All patients were at least 18-years-old and participated in four or more clinic visits within the study period to ensure sufficient clinical workup for the included cancers.
Our analysis focused on the 82 patients who underwent BRCA or HRD testing. Resource limitations prevented us from definitively determining testing rates across the entire patient population (including the 455 patients who were not tested). Detailed National Comprehensive Cancer Network criteria were reported only in tested cancer patients (breast cancer: young age, family history of cancer, TNBC, advanced HER2-negative breast cancer and history of first primary cancer; ovarian cancer: all epithelial histological types and recurrent cancers).
Prior ethics approval was secured. Data on demographics, diagnoses, mutations, treatment response (Response Evaluation Criteria in Solid Tumors criteria), disease-free interval, progression-free interval, and other clinical details were sourced from electronic medical records and oncologist/radiology reports.
We employed descriptive statistics (e.g., central tendency, dispersion, frequency distributions) and compared percentages to identify patterns, trends, and group differences using Datatab software[20]. The sample size calculation was not determined, as the objective of this study was descriptive. Similarly, statistical methods for hypothesis testing were not employed due to the descriptive nature of the analysis.
Of the 472 breast cancer patients, 12.1% (n = 57) received BRCA testing, and 38.5% (n = 25) of the 65 ovarian cancer patients underwent HRD testing. The distribution of ethnicity differed between the two cancer groups. UAE nationals were the largest ethnic group among breast cancer patients (45.3% or 214), followed by Middle Eastern (25.0%, 118/472), Asian (16.7%, 79/472), and African (10.4%, 49/472). Similarly, UAE nationals were the predominant group for ovarian cancer patients (33.8%, 22/65), followed by Asian (29.2%, 19/65), Middle Eastern (24.6%, 16/65), and African (7.6%, 5/65).
Among the 82 patients who underwent testing, 21 (25.6%) had pathogenic mutations identified. Among the tested breast cancer patients, testing criteria were as follows: 68.4% (39/57 patients) were young (age < 50 years), 15.8% (9/57 patients) had a family history of cancer, 7.0% (4/57 patients) had a history of recurrence or another primary cancer, and 8.8% (5/57 patients) had TNBC. All 25 tested ovarian cancer patients had single or mixed epithelial histology. PARPis were utilized in 42.8% of the patients with pathogenic mutations.

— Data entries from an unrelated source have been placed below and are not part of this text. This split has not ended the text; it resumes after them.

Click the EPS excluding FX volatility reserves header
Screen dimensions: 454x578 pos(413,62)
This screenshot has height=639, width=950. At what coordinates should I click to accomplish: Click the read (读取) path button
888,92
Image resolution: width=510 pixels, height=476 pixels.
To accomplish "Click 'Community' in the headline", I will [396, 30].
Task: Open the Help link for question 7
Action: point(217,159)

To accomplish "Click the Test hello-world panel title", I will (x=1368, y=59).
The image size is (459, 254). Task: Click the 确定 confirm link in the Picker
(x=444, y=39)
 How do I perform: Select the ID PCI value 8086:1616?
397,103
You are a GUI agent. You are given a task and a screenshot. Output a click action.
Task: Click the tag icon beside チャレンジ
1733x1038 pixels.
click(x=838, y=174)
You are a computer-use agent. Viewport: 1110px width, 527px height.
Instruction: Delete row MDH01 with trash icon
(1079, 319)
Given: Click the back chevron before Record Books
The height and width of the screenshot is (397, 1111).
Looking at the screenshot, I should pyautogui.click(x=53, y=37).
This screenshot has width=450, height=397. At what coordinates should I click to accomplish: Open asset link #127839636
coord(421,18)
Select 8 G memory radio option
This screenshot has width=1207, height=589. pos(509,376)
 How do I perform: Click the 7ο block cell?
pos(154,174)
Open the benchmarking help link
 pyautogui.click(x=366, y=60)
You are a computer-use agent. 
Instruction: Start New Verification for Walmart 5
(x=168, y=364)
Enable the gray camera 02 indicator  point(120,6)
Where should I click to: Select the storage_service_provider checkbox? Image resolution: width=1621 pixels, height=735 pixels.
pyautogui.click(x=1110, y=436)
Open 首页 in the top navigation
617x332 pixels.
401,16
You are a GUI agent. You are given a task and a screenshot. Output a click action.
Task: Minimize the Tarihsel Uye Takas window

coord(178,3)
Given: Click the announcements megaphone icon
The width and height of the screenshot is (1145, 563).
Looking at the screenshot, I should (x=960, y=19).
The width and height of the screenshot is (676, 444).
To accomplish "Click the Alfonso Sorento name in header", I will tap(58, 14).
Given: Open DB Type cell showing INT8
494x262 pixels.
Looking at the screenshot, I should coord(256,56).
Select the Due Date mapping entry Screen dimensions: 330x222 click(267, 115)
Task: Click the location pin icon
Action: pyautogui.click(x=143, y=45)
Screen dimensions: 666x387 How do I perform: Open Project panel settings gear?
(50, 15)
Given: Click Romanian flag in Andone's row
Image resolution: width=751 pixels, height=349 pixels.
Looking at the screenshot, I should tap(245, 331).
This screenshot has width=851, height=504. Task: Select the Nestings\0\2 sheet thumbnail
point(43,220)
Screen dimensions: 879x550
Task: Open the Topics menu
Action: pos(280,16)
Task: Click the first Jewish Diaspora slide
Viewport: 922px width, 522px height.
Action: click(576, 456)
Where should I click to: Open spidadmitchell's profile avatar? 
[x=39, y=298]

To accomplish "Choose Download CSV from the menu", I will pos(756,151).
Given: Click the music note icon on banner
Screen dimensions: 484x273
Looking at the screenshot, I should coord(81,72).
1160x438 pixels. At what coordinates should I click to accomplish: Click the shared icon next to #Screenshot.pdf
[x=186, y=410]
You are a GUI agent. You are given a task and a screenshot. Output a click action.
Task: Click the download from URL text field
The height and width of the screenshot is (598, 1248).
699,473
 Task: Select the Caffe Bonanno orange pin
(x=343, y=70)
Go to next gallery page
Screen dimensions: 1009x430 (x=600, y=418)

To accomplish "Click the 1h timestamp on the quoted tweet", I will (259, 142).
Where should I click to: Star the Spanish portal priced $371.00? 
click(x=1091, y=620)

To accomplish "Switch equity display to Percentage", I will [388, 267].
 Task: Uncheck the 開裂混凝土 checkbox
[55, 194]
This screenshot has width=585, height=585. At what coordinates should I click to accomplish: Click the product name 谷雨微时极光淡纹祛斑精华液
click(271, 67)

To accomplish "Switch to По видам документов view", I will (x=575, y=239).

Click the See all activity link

Among the 57 breast cancer cases tested for gBRCA mutations, 15 (26.3%) harbored pathogenic mutations. Of these, 10 (17.7%) involved gBRCA1 mutations, while the remaining 5 (8.7%) were associated with gBRCA2 as shown in Figure 1. Four cases had BRCA2 variants of unknown significance (VUS). The median age at time of diagnosis was 42.1 years in the BRCA mutated group vs 45.3 years in the non-mutated group. Patients from the Middle East, excluding UAE nationals, were the highest in both groups. UAE national patients were the second highest (33.3%) in the mutated group and the third (19%) in the non-mutated group, as shown in Figure 2. Family history of cancer (53.3% in the mutated group vs 38.1% in the non-mutated group) and a history of a first-degree relative having cancer (53.3% in the mutated group vs 21.3% in the non-mutated group) were more prevalent in the mutated group. Additionally, Eastern Cooperative Oncology Group performance status (ECOG PS) was distributed differently between the groups, with 86.7% of mutated patients and 95.2% of non-mutated patients having a score of 0, while 13.3% and 4.8% had a score of 1, respectively. The mutated group also showed a higher median grade of breast cancer (3 vs 2). Both groups were similar in cancer staging, wherein stage 2 was most common followed by stages 3 and 4. Both groups had invasive ductal carcinoma as the most common histological type (80% in the mutated group vs 83.3% in the non-mutated group), followed by invasive lobular carcinoma (6.6% vs 9.5%). The distribution of molecular subtypes also differed slightly, namely TNBC (20% vs 19%), hormone-positive (HR+)/HER2-negative (40% vs 35.7%), and HR+/HER2-positive (20% vs 14.3%), as detailed in Table 1.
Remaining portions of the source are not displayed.